## Start RECORDS PROVIDED
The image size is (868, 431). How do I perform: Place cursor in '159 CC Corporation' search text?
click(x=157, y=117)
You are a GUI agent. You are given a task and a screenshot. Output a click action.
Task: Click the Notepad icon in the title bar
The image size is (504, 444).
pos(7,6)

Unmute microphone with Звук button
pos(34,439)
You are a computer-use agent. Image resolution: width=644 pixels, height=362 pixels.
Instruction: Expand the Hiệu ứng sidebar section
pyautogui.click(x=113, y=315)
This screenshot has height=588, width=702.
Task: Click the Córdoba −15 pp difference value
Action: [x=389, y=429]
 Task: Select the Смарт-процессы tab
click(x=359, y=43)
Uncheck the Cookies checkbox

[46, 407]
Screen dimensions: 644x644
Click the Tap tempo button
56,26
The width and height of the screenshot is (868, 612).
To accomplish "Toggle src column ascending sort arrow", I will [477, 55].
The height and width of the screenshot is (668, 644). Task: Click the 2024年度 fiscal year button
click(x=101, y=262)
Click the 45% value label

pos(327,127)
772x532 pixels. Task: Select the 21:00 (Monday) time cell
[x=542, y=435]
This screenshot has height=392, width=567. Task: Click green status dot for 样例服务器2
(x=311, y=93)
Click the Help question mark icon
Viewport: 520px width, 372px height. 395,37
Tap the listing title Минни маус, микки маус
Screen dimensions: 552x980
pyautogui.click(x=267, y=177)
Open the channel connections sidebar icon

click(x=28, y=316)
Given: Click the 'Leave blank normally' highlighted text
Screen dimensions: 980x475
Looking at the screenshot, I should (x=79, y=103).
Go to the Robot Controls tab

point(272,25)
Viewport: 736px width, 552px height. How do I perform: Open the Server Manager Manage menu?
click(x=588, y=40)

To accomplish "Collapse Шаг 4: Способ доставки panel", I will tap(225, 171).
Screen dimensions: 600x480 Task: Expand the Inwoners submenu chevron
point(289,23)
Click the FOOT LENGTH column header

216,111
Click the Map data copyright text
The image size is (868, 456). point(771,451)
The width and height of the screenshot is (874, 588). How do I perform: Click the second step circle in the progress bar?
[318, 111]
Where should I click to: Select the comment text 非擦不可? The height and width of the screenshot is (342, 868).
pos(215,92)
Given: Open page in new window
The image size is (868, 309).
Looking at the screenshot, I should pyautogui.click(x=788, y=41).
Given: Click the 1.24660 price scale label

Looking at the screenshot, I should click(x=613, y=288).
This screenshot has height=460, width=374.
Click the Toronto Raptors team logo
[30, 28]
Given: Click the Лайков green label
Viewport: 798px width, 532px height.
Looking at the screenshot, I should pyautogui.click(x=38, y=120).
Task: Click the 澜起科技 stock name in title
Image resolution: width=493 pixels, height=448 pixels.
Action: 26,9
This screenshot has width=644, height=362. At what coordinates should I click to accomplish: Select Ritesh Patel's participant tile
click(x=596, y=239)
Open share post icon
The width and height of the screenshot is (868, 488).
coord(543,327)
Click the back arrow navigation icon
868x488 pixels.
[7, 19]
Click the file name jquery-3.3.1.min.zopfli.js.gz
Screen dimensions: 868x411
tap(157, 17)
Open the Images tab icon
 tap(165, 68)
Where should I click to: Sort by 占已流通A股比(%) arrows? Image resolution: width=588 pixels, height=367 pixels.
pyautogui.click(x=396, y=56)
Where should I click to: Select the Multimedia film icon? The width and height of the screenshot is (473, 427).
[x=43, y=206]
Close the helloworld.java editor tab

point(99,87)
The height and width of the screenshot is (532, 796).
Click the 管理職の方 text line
## End RECORDS PROVIDED
▶ **DIRECTION**
Transcribe all of the rows above without changing anything.

▶ **EXERCISE OUTPUT**
The image size is (868, 431). How do I perform: Place cursor in '159 CC Corporation' search text?
click(x=157, y=117)
You are a GUI agent. You are given a task and a screenshot. Output a click action.
Task: Click the Notepad icon in the title bar
The image size is (504, 444).
pos(7,6)

Unmute microphone with Звук button
pos(34,439)
You are a computer-use agent. Image resolution: width=644 pixels, height=362 pixels.
Instruction: Expand the Hiệu ứng sidebar section
pyautogui.click(x=113, y=315)
This screenshot has height=588, width=702.
Task: Click the Córdoba −15 pp difference value
Action: [x=389, y=429]
 Task: Select the Смарт-процессы tab
click(x=359, y=43)
Uncheck the Cookies checkbox

[46, 407]
Screen dimensions: 644x644
Click the Tap tempo button
56,26
The width and height of the screenshot is (868, 612).
To accomplish "Toggle src column ascending sort arrow", I will [477, 55].
The height and width of the screenshot is (668, 644). Task: Click the 2024年度 fiscal year button
click(x=101, y=262)
Click the 45% value label

pos(327,127)
772x532 pixels. Task: Select the 21:00 (Monday) time cell
[x=542, y=435]
This screenshot has height=392, width=567. Task: Click green status dot for 样例服务器2
(x=311, y=93)
Click the Help question mark icon
Viewport: 520px width, 372px height. 395,37
Tap the listing title Минни маус, микки маус
Screen dimensions: 552x980
pyautogui.click(x=267, y=177)
Open the channel connections sidebar icon

click(x=28, y=316)
Given: Click the 'Leave blank normally' highlighted text
Screen dimensions: 980x475
Looking at the screenshot, I should (x=79, y=103).
Go to the Robot Controls tab

point(272,25)
Viewport: 736px width, 552px height. How do I perform: Open the Server Manager Manage menu?
click(x=588, y=40)

To accomplish "Collapse Шаг 4: Способ доставки panel", I will tap(225, 171).
Screen dimensions: 600x480 Task: Expand the Inwoners submenu chevron
point(289,23)
Click the FOOT LENGTH column header

216,111
Click the Map data copyright text
The image size is (868, 456). point(771,451)
The width and height of the screenshot is (874, 588). How do I perform: Click the second step circle in the progress bar?
[318, 111]
Where should I click to: Select the comment text 非擦不可? The height and width of the screenshot is (342, 868).
pos(215,92)
Given: Open page in new window
The image size is (868, 309).
Looking at the screenshot, I should pyautogui.click(x=788, y=41).
Given: Click the 1.24660 price scale label

Looking at the screenshot, I should click(x=613, y=288).
This screenshot has height=460, width=374.
Click the Toronto Raptors team logo
[30, 28]
Given: Click the Лайков green label
Viewport: 798px width, 532px height.
Looking at the screenshot, I should pyautogui.click(x=38, y=120).
Task: Click the 澜起科技 stock name in title
Image resolution: width=493 pixels, height=448 pixels.
Action: 26,9
This screenshot has width=644, height=362. At what coordinates should I click to accomplish: Select Ritesh Patel's participant tile
click(x=596, y=239)
Open share post icon
The width and height of the screenshot is (868, 488).
coord(543,327)
Click the back arrow navigation icon
868x488 pixels.
[7, 19]
Click the file name jquery-3.3.1.min.zopfli.js.gz
Screen dimensions: 868x411
tap(157, 17)
Open the Images tab icon
 tap(165, 68)
Where should I click to: Sort by 占已流通A股比(%) arrows? Image resolution: width=588 pixels, height=367 pixels.
pyautogui.click(x=396, y=56)
Where should I click to: Select the Multimedia film icon? The width and height of the screenshot is (473, 427).
[x=43, y=206]
Close the helloworld.java editor tab

point(99,87)
The height and width of the screenshot is (532, 796).
Click the 管理職の方 text line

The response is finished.